-- PROBLEM SET --
**A)** Answer these questions about the cluster rollback thread:
(i) What does PhoneBoy say needs to be done on the management side?
(ii) In which layer did the_rock's team add the rule for the Zoom and MS Teams apps?
(iii) Which command did Patrick_Taphorn run on each cluster member to enable MVC?
**B)** In the cluster rollback thread, rewrite the stretch from "PhoneBoy · ‎2023-09-22" through "in question, though.", swapping "pushing policy" for "installing policy".

-- PROVIDED TEXT --
◆ ◆ ◆

Looking for any recommendations, tips, or tricks on how to revert both cluster nodes back to R81.10 using the snapshot while keeping the downtime to a minimum.

PhoneBoy · ‎2023-09-22

On the management side, it's merely an issue of changing the version to R81.10 and pushing policy.
You can't do that until you revert the gateways to the snapshot in question, though.

Possible you might be able to use MVC functionality "in reverse" (revert one member of the cluster, enable MVC).
However, I'm not 100% sure that's supported.
In any case, I would plan for downtime here.

the_rock · ‎2023-09-23

We actually had customer experience exact same issue after upgrade, though sync is fine and there was never a failover after upgrade, they complained about the zoom and ms teams problem, exactly how you described.

What we did was add a rule in internal inline layer allowing everyone to those apps, so src any, dst any, apps anything zoom and ms teams and that seemed to fix the issue. By the way, regardless if mvc was on or off, until we added a rule, there was really no change. Personally, I would not bother reverting, as I always found R81.20 much faster and better performance than R81.10

Hope that helps.

Andy

Best,
Andy

the_rock · ‎2023-09-23

By the way, this is the rule I was talking about that we added AFTER the upgrade to R81.20. Its not really a security concern, as it only applies to internal zone. I really have a gut feeling its related to R81.20, but dont have concrete proof sadly, as customer never complained about it back in R80.40 or R81.10

Andy

Best,
Andy

Patrick_Taphorn · ‎2023-09-25

Thanks for the info the_rock,

Because of a couple unresolved node crashes as well as above problems I mentioned, I ended up deciding to roll the cluster back to R81.10 instead of trying the rule you mentioned. Since rolling back we have not seen the issue with our Sync interface or heard of any Teams/Zoom/WebEx reports of dropped audio. Support and R&D said they will continue to look into and hopefully they find something so we can make the jump back to R81.20 to take advantage of some of the new features offered.

For anyone interested the steps I took to downgrade back to R81.10 were:

From Expert mode on each cluster member enable MVC #cphaconf mvc on
Using the GAIA Web UI I did a revert on the standby node and wait for reboot
Verify standby node (now running as R81.10) joined the cluster again
Using the GAIA Web UI revert the primary node and wait for reboot
Via SmartConsole update the cluster object back to R81.10 and install policy to both nodes.
Turn off MVC on both nodes #cphaconf mvc off

the_rock · ‎2023-09-25

Glad you got it sorted out. I think we wont roll back our client, because R81.20 is a good version, so we will work with TAC on newly opened case to solve any issues that come up. Its unfortunate this happened, but all other clients I dealt with for R81.20 upgrade went just fine, no issues at all.

Andy

Best,
Andy

Feridun_ÖZTOK · ‎2023-09-27

We have same issue and go back to R81 our customer. Customers is unhappy and intolerant for this lost connection. We've turned away 10 customers so far. It looks like we will continue. Now the next upgrade will be with R82. They don't want to go back to R81.20.

◆ ◆ ◆

-- MATERIAL PROVIDED --
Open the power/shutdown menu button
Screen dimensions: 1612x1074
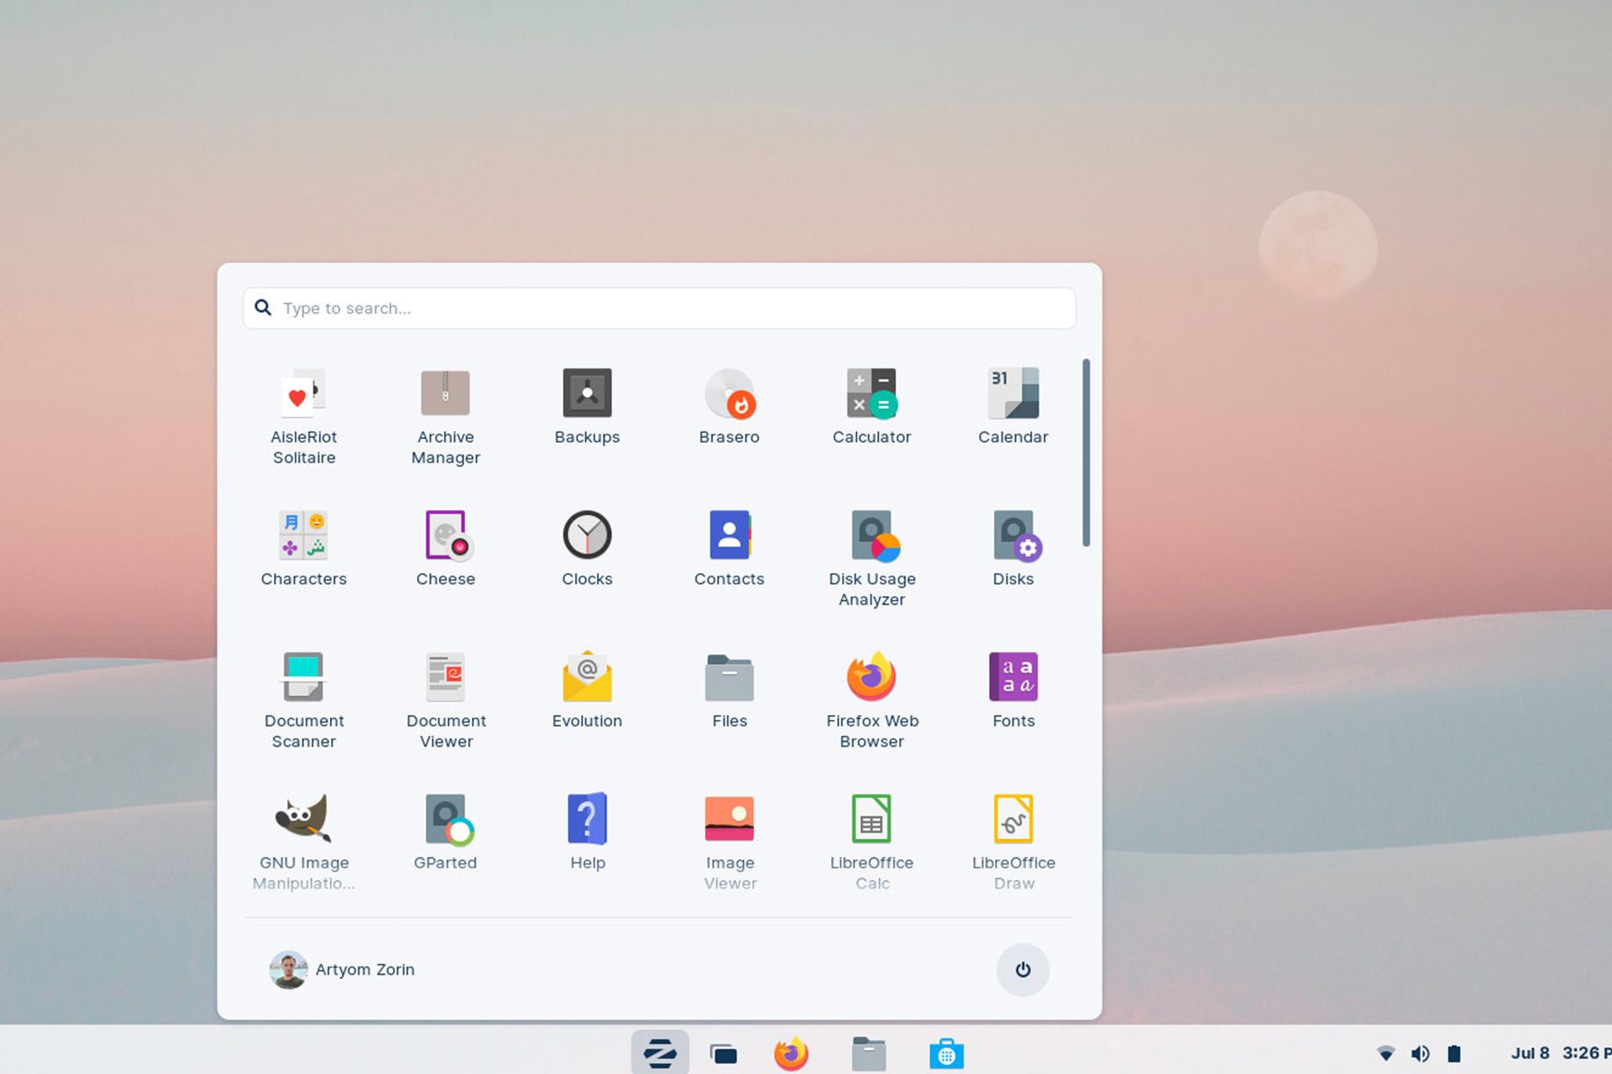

◆ ◆ ◆

-- WRITTEN ANSWERS --
**A)**
(i) Changing the version to R81.10 and pushing policy.
(ii) The internal inline layer.
(iii) cphaconf mvc on

**B)**
PhoneBoy · ‎2023-09-22

On the management side, it's merely an issue of changing the version to R81.10 and installing policy.
You can't do that until you revert the gateways to the snapshot in question, though.